Alex Nedeljkovic: Vezina Trophy
One of the newest additions to the roster is a goaltender who had an elite 2020-21 season. Alex Nedeljkovic was the primary backstop for the Carolina Hurricanes after Petr Mrazek and James Reimer fell victim to the injury bug. He proved his worth in the relatively small sample size of 23 games, wracking up a .932 save percentage (SV%) and a 1.90 goals-against average (GAA). He ended as a Calder Trophy finalist, and despite losing out to the Minnesota Wild’s Kirill Kaprizov, Nedeljkovic showed that, at his best, he could contend with the goaltenders at the top of the food chain.
The Hurricanes were the best team in the redesigned 2020-21 Central Division, which helped their goaltenders. Some are skeptical that Nedeljkovic’s performance may be bolstered by excellent defense. However, I can tell you that there is hope. Per Evolving-Hockey, the Red Wings were better, yes, better, than the Hurricanes in expected goals against per 60 (xGA/60) at even strength. The problem was with the penalty kill, where they ranked 25th in the same stat. To their benefit, however, the Red Wings had the 22nd most penalty minutes. If Nedeljkovic performs as well as he did last season, I have no doubts that he will contend for the Vezina.
Moritz Seider: Calder Trophy
I wrote a piece detailing why Moritz Seider is a top defensive prospect and, alongside Simon Edvinsson, could make one of the best pairings in the NHL in the future. He’s going to be one of the key pieces coming out of the rebuild. If management and the coaching staff decide that he’s ready for the big time after an impressive preseason, I could see him winning the Calder Trophy. However, there will be some stiff competition. The Montreal Canadiens have Cole Caufield; the Los Angeles Kings will (most likely) have Quinton Byfield; the Anaheim Ducks will have both Trevor Zegras and Jamie Drysdale, and the Nashville Predators will have Phillip Tomasino.
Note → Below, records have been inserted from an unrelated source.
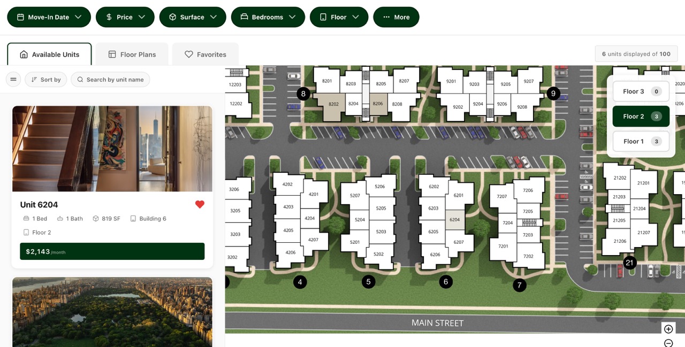685x347 pixels.
Task: Click the zoom-out minus icon on the map
Action: point(668,343)
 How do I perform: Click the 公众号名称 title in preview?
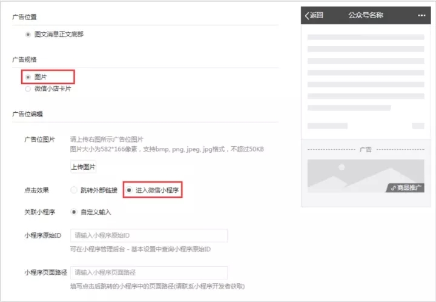[365, 15]
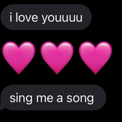Select the "sing me a song" message bubble
The image size is (122, 122).
53,98
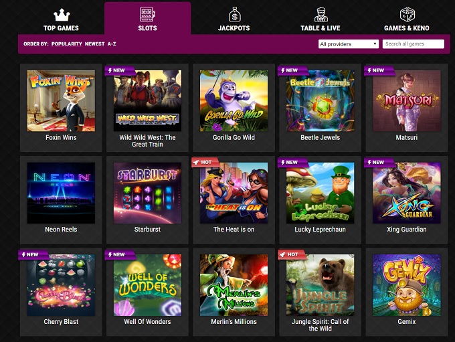Image resolution: width=455 pixels, height=342 pixels.
Task: Click the crown icon above Top Games
Action: (62, 15)
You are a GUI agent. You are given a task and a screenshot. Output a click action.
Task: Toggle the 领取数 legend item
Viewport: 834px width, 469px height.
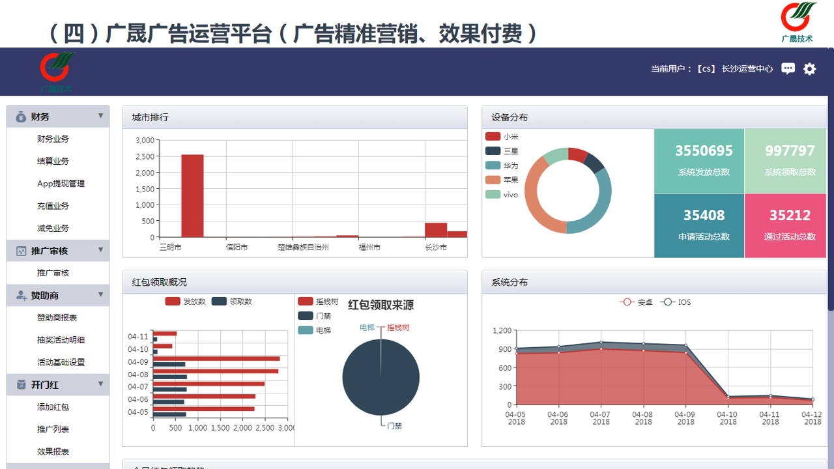232,302
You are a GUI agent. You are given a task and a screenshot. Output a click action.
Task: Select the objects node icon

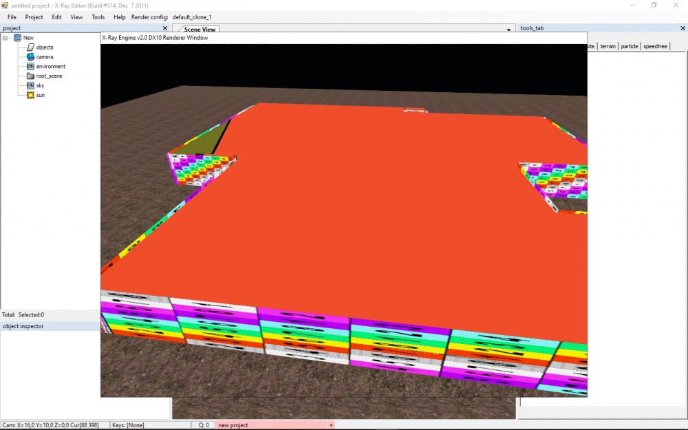coord(30,47)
Of course, there are other rookies that I didn’t name who have a shot at the trophy, but I’d like to put the competition into perspective.
Seider has shown that he can compete at the highest levels. His time in the SHL–although brief–will help him sort through the debris of the rookie landscape in 2021-22. He scored 28 points in 41 games and showcased why general manager Steve Yzerman picked him sixth overall, though it surprised many on draft day in 2019. He’s taller than one might think at 6-foot-4, and he uses his size to his advantage on the rush and in the corners. His physicality is remarkable and integral to how he plays the game. He’s developed it over the last couple of seasons, both in the SHL and with the Grand Rapids Griffins, and I think it puts him over the edge in the Calder race.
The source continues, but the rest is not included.